==== DATA PROVIDED

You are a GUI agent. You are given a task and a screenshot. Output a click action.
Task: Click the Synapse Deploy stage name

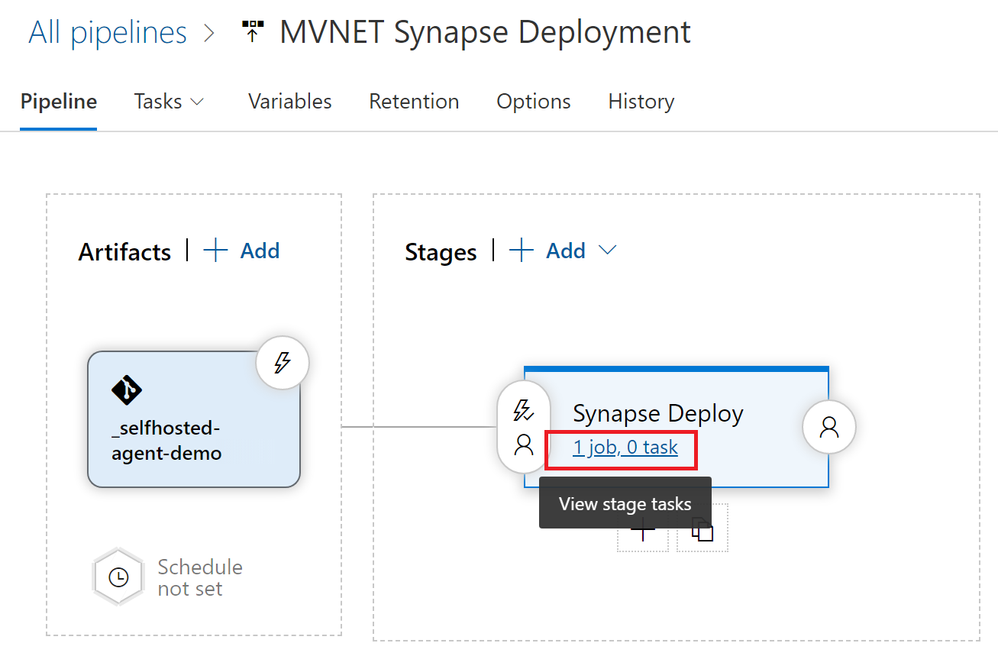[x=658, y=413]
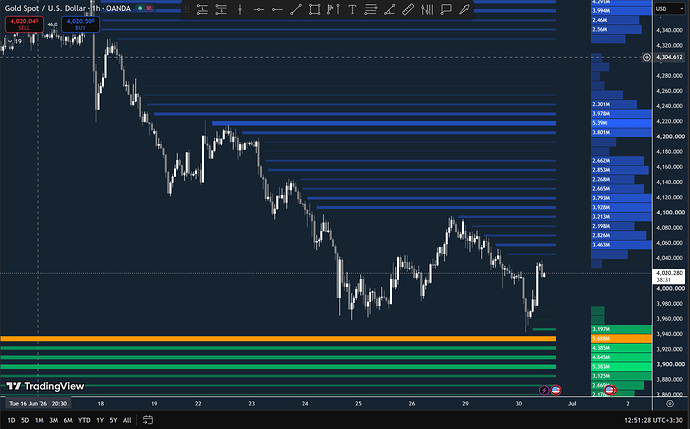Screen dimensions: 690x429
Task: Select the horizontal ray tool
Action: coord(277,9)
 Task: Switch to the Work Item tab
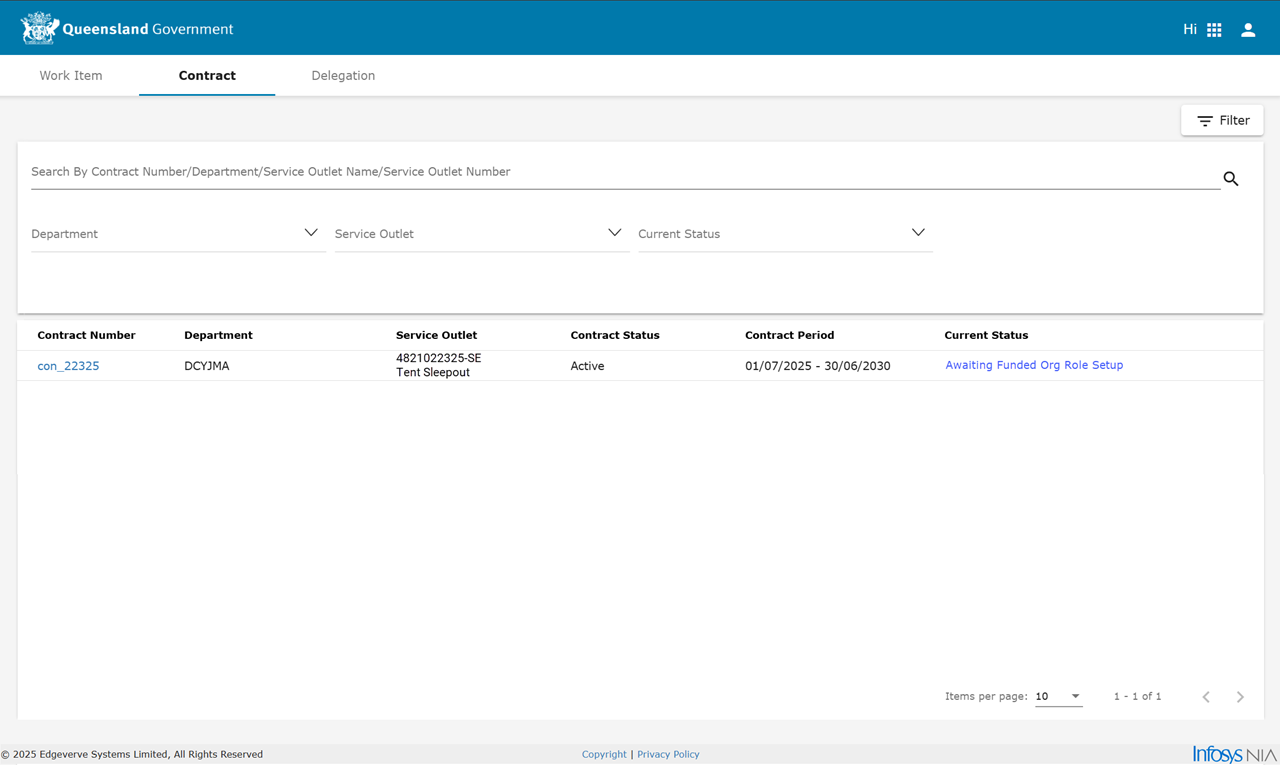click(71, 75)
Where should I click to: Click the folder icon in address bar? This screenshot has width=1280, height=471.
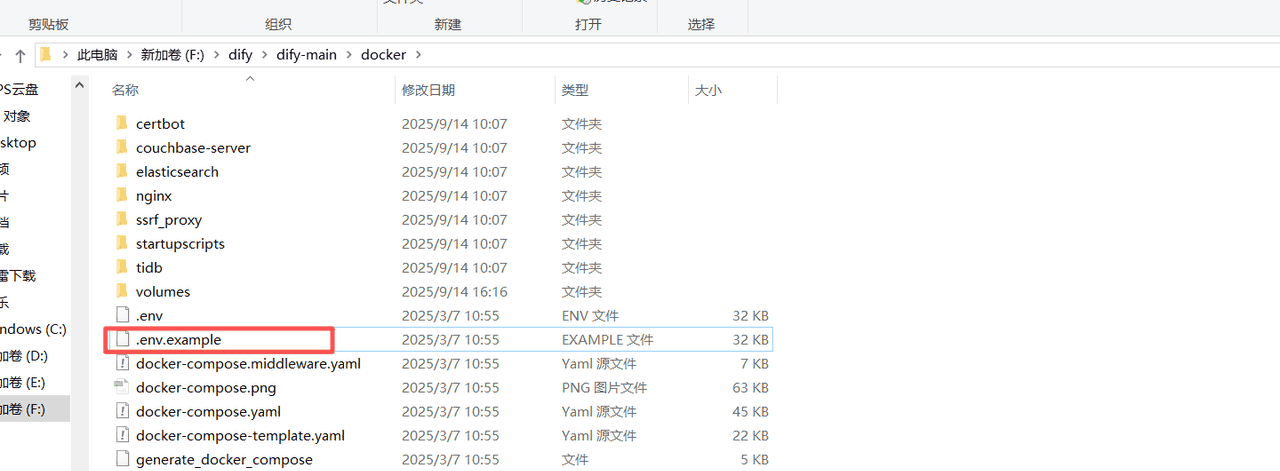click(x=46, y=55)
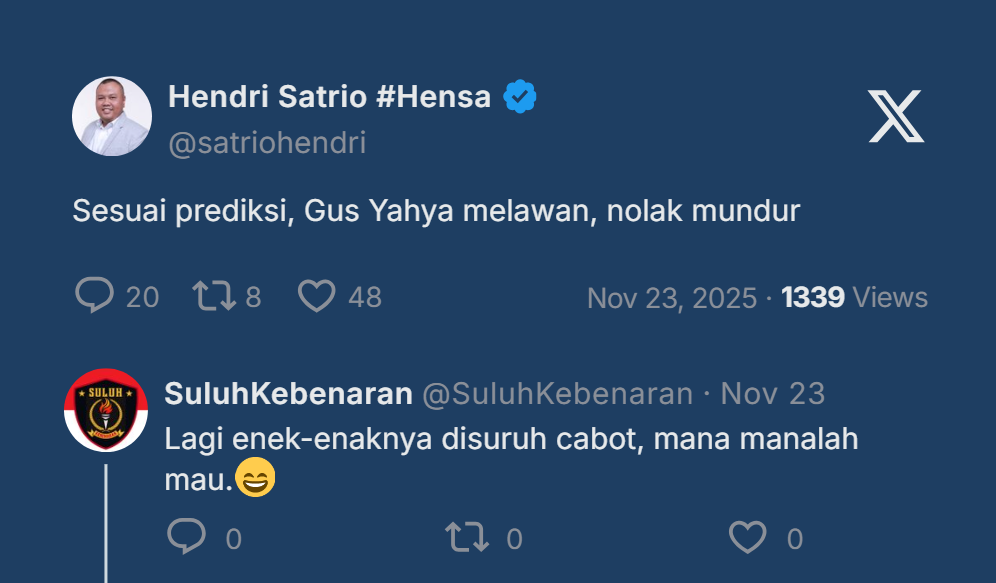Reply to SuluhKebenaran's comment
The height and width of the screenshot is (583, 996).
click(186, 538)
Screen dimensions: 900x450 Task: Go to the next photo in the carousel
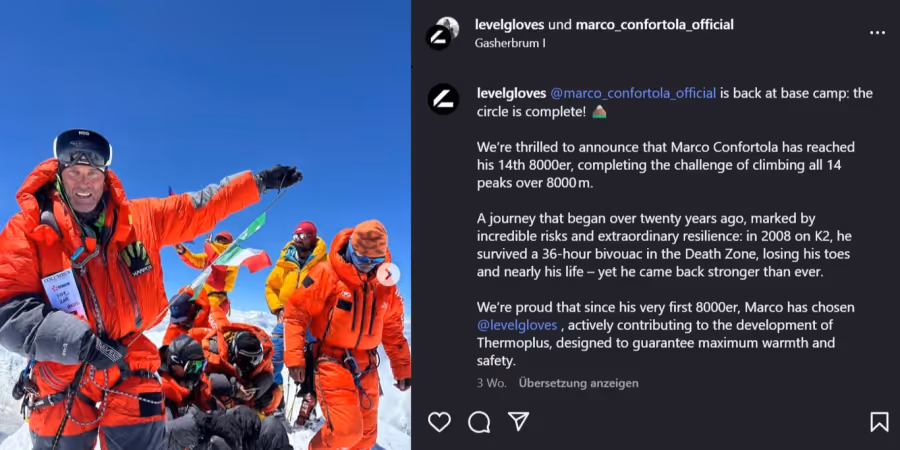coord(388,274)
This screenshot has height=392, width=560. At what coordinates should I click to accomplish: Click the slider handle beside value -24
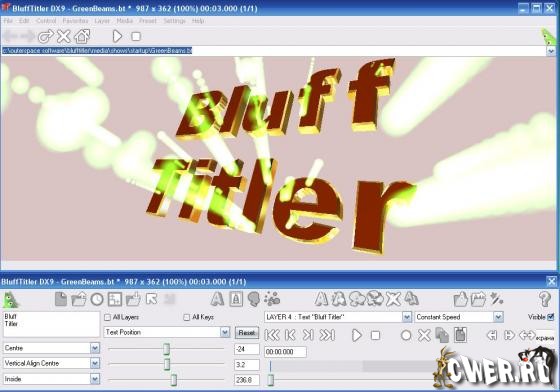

========

→ **TASK BRIEF**:
Extract every line of the material above word for word, and leave the pictures out of your answer.

→ **OUTPUT BELOW**:
You are a GUI agent. You are given a task and a screenshot. Output a click action.
Task: Click the Synapse Deploy stage name

[x=658, y=413]
Screen dimensions: 690x429
Task: Select the horizontal ray tool
Action: coord(277,9)
 Task: Switch to the Work Item tab
click(71, 75)
Where should I click to: Click the folder icon in address bar? This screenshot has width=1280, height=471.
click(x=46, y=55)
Reply to SuluhKebenaran's comment
The height and width of the screenshot is (583, 996).
click(186, 538)
Screen dimensions: 900x450 Task: Go to the next photo in the carousel
coord(388,274)
This screenshot has height=392, width=560. At what coordinates should I click to accomplish: Click the slider handle beside value -24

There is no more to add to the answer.